* [EXTRACT PROVIDED]:
[Start of Attachment]
Two years on from his breakthrough album 'In Between Dreams', Jack Johnson, that purveyor of positive vibes and sun-soaked melodies, returns with 'Sleep Through the Static'. In what is his fourth offering, the Hawaiian singer-songwriter sticks to the same formula which characterised his previous three efforts.
For fans of his, this isn't necessarily a bad thing. On his day, Johnson can write four-minute folk/pop songs as perfect as any songwriter you're likely to find. Warm acoustic guitar, funky bass-lines and the odd bit of reggae, combined with an uncanny ear for melody, are all staple ingredients of his songs and more often than not he hits the right notes.
'If I Had Eyes' is the first single to come from the album and ticks all the above boxes, a laidback, infectious number about losing that girl and not knowing if you'll win her back.
His pared down, one-man-and-a-guitar songs are some of the best on the album. 'Angel' and in particular 'Same Girl', with its irresistible hook of a chorus, is one of the best he's ever written.
[End of Attachment]
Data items
[Start of Attachment]
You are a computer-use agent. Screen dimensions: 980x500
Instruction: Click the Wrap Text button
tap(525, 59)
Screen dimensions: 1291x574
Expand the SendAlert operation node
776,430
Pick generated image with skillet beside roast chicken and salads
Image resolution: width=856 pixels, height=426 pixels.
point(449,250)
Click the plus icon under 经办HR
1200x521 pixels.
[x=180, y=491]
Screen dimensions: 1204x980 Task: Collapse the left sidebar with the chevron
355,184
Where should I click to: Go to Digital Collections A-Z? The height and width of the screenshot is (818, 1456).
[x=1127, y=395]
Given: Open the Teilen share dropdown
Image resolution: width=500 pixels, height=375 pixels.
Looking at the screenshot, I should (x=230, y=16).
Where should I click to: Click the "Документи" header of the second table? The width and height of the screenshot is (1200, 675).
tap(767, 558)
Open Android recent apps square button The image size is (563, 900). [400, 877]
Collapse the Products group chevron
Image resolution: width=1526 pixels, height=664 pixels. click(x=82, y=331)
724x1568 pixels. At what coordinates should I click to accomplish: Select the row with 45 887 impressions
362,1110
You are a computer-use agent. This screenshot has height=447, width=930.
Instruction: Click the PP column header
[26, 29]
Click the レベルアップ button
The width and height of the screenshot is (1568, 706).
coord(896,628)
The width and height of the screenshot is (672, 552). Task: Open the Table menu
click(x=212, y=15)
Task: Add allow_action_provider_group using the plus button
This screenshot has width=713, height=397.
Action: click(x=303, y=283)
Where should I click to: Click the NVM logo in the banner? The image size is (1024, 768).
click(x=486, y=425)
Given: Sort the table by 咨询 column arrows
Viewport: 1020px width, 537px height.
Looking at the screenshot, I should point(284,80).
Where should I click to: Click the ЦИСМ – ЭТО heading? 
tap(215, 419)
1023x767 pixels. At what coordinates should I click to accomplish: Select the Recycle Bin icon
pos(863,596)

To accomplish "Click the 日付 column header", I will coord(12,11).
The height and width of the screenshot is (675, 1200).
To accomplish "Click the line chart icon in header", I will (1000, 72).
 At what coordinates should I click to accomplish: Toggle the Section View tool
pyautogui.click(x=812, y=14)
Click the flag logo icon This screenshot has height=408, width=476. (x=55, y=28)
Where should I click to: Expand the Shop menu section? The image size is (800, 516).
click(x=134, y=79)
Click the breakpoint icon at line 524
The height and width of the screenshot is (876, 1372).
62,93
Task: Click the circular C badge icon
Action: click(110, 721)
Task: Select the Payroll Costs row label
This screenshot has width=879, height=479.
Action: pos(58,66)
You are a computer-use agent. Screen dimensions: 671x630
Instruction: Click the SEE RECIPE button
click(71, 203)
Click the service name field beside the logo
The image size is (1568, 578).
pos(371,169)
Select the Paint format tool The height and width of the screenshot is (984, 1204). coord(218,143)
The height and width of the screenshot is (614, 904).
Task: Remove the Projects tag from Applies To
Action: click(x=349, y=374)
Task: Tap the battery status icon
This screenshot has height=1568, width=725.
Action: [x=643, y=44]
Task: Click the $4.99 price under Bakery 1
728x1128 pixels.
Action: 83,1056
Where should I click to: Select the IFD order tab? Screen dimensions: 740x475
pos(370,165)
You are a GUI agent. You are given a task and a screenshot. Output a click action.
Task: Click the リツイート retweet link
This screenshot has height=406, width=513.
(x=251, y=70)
[End of Attachment]
Quote the album review word for word, from "For fans of" to "he's ever written.". These rows were taken from a different source than the text.

* [ANSWER TO THIS EXERCISE]:
For fans of his, this isn't necessarily a bad thing. On his day, Johnson can write four-minute folk/pop songs as perfect as any songwriter you're likely to find. Warm acoustic guitar, funky bass-lines and the odd bit of reggae, combined with an uncanny ear for melody, are all staple ingredients of his songs and more often than not he hits the right notes.
'If I Had Eyes' is the first single to come from the album and ticks all the above boxes, a laidback, infectious number about losing that girl and not knowing if you'll win her back.
His pared down, one-man-and-a-guitar songs are some of the best on the album. 'Angel' and in particular 'Same Girl', with its irresistible hook of a chorus, is one of the best he's ever written.